▶ [ASSIGNED TASK]: Among the entries below, find the line with "Arbeitgeber Duscholux (1054, 2212)", then quote it and each following line up to and including the line with "Fachhändler suchen (247, 1004)", and nothing else.

▶ [MATERIAL SUPPLIED]:
_ _ _ _
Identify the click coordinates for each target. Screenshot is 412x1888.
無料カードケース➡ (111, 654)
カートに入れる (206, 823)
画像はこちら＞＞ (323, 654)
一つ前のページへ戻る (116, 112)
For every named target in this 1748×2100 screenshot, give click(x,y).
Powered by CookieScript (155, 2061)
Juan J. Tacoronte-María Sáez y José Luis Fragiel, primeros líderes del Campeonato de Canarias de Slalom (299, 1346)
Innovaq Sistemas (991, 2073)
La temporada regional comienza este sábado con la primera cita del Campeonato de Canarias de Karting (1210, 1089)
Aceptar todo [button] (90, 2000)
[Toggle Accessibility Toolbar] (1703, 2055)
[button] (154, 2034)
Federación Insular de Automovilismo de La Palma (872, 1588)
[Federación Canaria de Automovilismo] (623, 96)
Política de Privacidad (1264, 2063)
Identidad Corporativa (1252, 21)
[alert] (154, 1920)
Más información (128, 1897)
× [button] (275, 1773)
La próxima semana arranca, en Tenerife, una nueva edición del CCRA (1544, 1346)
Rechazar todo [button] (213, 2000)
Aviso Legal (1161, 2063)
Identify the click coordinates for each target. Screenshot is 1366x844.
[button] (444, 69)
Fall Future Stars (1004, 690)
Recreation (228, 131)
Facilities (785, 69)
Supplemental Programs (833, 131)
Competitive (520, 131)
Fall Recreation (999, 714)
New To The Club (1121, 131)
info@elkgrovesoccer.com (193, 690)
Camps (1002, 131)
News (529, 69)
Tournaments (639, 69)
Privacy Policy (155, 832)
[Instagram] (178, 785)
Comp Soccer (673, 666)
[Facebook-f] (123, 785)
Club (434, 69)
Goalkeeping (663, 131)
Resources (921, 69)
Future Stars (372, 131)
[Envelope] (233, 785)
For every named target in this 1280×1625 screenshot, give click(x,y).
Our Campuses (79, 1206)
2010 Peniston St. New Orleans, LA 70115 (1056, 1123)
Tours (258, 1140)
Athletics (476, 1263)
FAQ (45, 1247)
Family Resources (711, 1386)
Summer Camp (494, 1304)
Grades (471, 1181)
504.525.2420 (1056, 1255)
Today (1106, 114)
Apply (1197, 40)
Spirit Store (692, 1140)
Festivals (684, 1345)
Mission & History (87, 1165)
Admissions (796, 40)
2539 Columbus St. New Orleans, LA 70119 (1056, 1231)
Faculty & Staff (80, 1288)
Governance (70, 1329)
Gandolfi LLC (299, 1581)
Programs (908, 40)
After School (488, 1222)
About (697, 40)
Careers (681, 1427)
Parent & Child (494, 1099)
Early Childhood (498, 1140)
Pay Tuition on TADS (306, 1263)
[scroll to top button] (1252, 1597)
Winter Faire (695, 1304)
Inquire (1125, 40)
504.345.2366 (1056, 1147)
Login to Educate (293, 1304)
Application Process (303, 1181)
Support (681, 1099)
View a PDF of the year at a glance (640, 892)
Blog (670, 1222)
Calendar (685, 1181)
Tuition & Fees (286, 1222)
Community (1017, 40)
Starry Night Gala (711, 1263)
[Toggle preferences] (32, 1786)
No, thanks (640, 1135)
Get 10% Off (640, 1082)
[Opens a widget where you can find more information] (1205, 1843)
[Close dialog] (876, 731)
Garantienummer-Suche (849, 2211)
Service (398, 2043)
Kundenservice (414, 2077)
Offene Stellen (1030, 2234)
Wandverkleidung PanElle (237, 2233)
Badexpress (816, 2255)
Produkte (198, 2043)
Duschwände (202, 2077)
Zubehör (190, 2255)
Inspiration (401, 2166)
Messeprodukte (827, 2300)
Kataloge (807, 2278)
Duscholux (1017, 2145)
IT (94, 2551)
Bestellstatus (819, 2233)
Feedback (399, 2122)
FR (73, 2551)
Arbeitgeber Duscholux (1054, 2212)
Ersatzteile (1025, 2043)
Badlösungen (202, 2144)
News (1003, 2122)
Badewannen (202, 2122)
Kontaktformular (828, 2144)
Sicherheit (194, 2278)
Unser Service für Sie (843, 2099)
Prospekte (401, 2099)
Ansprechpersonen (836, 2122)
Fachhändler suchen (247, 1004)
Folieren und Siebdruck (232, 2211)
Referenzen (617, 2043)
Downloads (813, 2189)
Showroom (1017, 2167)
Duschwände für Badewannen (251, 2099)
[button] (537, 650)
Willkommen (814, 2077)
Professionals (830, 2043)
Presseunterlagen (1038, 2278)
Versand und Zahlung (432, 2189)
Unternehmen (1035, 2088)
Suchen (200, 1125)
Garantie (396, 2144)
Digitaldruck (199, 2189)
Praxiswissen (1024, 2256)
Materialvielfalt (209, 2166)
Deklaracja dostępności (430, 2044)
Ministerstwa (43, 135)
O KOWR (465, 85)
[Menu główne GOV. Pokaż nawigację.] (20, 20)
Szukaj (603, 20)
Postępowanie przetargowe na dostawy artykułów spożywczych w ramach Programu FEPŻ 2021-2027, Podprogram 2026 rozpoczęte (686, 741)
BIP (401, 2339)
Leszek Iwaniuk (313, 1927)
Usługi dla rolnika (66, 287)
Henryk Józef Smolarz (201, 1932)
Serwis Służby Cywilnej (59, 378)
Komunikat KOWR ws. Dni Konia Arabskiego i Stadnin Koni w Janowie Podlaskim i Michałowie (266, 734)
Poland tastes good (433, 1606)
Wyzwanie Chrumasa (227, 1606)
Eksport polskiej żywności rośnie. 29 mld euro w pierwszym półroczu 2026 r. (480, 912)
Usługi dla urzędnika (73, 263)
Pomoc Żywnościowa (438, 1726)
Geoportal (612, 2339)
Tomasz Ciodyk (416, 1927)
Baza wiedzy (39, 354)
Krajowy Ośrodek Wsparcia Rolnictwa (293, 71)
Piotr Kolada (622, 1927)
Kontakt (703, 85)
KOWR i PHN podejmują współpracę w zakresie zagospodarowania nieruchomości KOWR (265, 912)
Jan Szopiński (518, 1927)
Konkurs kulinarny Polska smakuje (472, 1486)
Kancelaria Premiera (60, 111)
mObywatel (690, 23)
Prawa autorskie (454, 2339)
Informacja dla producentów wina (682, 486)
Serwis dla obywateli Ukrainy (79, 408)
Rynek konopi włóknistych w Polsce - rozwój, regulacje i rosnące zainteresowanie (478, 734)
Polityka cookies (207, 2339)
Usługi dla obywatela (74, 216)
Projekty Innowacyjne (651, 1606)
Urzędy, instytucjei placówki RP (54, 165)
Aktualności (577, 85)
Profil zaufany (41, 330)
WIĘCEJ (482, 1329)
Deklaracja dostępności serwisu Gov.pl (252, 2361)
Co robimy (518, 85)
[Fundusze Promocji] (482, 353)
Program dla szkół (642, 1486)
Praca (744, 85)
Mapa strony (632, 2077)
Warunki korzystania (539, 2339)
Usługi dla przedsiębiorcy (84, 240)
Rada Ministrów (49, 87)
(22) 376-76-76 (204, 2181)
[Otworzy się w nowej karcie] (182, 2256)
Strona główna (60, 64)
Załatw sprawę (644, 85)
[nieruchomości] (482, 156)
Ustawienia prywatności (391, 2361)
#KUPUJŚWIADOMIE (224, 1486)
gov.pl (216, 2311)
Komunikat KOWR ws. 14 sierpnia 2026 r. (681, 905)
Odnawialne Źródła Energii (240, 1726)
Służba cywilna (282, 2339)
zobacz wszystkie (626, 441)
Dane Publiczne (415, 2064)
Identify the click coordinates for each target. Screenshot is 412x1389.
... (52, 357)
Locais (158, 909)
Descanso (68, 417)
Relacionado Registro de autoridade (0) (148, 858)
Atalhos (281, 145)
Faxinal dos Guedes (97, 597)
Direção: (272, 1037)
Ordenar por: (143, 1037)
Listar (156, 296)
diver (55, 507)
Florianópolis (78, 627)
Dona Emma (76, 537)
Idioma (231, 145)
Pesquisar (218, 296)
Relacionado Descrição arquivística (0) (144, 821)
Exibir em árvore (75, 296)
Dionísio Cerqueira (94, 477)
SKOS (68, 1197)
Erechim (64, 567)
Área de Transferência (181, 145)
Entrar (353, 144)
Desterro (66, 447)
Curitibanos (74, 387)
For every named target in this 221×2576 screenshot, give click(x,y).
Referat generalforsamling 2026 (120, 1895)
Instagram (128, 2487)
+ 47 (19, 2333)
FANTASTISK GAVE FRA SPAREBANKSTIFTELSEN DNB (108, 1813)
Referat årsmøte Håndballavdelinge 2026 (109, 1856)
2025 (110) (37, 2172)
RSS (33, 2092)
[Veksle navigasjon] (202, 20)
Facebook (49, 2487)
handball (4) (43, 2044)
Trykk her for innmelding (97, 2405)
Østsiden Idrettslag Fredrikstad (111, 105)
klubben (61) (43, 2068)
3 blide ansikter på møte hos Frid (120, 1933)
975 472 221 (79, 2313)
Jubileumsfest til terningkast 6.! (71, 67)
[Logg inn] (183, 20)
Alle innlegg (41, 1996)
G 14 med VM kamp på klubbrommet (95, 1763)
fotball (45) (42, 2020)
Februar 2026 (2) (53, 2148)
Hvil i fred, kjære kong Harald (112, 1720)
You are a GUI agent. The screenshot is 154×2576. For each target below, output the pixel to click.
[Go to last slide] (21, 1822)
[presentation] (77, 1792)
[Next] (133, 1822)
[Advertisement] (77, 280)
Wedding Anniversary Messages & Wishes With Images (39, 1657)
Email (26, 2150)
_ _ _ _
▶ [WORKED SOLUTION]:
Arbeitgeber Duscholux (1054, 2212)
Ersatzteile (1025, 2043)
Badlösungen (202, 2144)
News (1003, 2122)
Badewannen (202, 2122)
Kontaktformular (828, 2144)
Sicherheit (194, 2278)
Unser Service für Sie (843, 2099)
Prospekte (401, 2099)
Ansprechpersonen (836, 2122)
Fachhändler suchen (247, 1004)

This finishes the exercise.